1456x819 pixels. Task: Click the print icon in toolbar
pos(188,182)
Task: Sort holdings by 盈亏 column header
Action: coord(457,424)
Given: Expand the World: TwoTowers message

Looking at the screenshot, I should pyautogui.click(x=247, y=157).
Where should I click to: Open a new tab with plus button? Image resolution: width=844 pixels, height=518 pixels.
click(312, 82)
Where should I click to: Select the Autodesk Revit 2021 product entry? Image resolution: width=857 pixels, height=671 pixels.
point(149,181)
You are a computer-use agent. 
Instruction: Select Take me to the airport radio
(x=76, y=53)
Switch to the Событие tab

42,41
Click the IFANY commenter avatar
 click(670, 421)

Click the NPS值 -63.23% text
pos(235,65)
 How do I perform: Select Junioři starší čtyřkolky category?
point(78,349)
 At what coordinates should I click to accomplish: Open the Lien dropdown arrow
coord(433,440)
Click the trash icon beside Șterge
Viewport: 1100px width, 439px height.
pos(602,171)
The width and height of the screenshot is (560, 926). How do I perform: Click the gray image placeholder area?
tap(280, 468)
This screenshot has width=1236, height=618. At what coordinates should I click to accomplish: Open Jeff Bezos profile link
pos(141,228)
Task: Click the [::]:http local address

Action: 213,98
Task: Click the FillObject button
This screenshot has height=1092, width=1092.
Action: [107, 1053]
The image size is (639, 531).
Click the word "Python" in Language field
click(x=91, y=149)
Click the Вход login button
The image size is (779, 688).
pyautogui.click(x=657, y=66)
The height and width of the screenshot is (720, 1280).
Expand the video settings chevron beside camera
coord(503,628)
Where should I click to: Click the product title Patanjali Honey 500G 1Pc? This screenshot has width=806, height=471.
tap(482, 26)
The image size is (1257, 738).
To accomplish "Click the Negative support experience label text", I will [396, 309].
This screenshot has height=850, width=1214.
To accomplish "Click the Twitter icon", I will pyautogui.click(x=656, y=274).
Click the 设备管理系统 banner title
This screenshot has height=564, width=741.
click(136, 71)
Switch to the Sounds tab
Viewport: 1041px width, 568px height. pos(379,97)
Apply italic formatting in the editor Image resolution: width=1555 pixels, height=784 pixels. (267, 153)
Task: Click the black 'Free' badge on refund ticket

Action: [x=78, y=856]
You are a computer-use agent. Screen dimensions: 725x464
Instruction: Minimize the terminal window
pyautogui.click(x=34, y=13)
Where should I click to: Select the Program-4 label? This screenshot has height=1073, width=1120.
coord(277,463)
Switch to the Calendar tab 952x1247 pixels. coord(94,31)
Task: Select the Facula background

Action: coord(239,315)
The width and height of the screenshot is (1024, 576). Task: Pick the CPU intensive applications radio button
____
## GOAL OF THE EXERCISE
The answer must be an exact transcription of every record above.

## ANSWER BOX
1456x819 pixels. Task: Click the print icon in toolbar
pos(188,182)
Task: Sort holdings by 盈亏 column header
Action: coord(457,424)
Given: Expand the World: TwoTowers message

Looking at the screenshot, I should pyautogui.click(x=247, y=157).
Where should I click to: Open a new tab with plus button? Image resolution: width=844 pixels, height=518 pixels.
click(312, 82)
Where should I click to: Select the Autodesk Revit 2021 product entry? Image resolution: width=857 pixels, height=671 pixels.
point(149,181)
You are a computer-use agent. 
Instruction: Select Take me to the airport radio
(x=76, y=53)
Switch to the Событие tab

42,41
Click the IFANY commenter avatar
 click(670, 421)

Click the NPS值 -63.23% text
pos(235,65)
 How do I perform: Select Junioři starší čtyřkolky category?
point(78,349)
 At what coordinates should I click to accomplish: Open the Lien dropdown arrow
coord(433,440)
Click the trash icon beside Șterge
Viewport: 1100px width, 439px height.
pos(602,171)
The width and height of the screenshot is (560, 926). How do I perform: Click the gray image placeholder area?
tap(280, 468)
This screenshot has width=1236, height=618. At what coordinates should I click to accomplish: Open Jeff Bezos profile link
pos(141,228)
Task: Click the [::]:http local address

Action: 213,98
Task: Click the FillObject button
This screenshot has height=1092, width=1092.
Action: [107, 1053]
The image size is (639, 531).
Click the word "Python" in Language field
click(x=91, y=149)
Click the Вход login button
The image size is (779, 688).
pyautogui.click(x=657, y=66)
The height and width of the screenshot is (720, 1280).
Expand the video settings chevron beside camera
coord(503,628)
Where should I click to: Click the product title Patanjali Honey 500G 1Pc? This screenshot has width=806, height=471.
tap(482, 26)
The image size is (1257, 738).
To accomplish "Click the Negative support experience label text", I will [396, 309].
This screenshot has height=850, width=1214.
To accomplish "Click the Twitter icon", I will pyautogui.click(x=656, y=274).
Click the 设备管理系统 banner title
This screenshot has height=564, width=741.
click(136, 71)
Switch to the Sounds tab
Viewport: 1041px width, 568px height. pos(379,97)
Apply italic formatting in the editor Image resolution: width=1555 pixels, height=784 pixels. (267, 153)
Task: Click the black 'Free' badge on refund ticket

Action: [x=78, y=856]
You are a computer-use agent. Screen dimensions: 725x464
Instruction: Minimize the terminal window
pyautogui.click(x=34, y=13)
Where should I click to: Select the Program-4 label? This screenshot has height=1073, width=1120.
coord(277,463)
Switch to the Calendar tab 952x1247 pixels. coord(94,31)
Task: Select the Facula background

Action: coord(239,315)
The width and height of the screenshot is (1024, 576). Task: Pick the CPU intensive applications radio button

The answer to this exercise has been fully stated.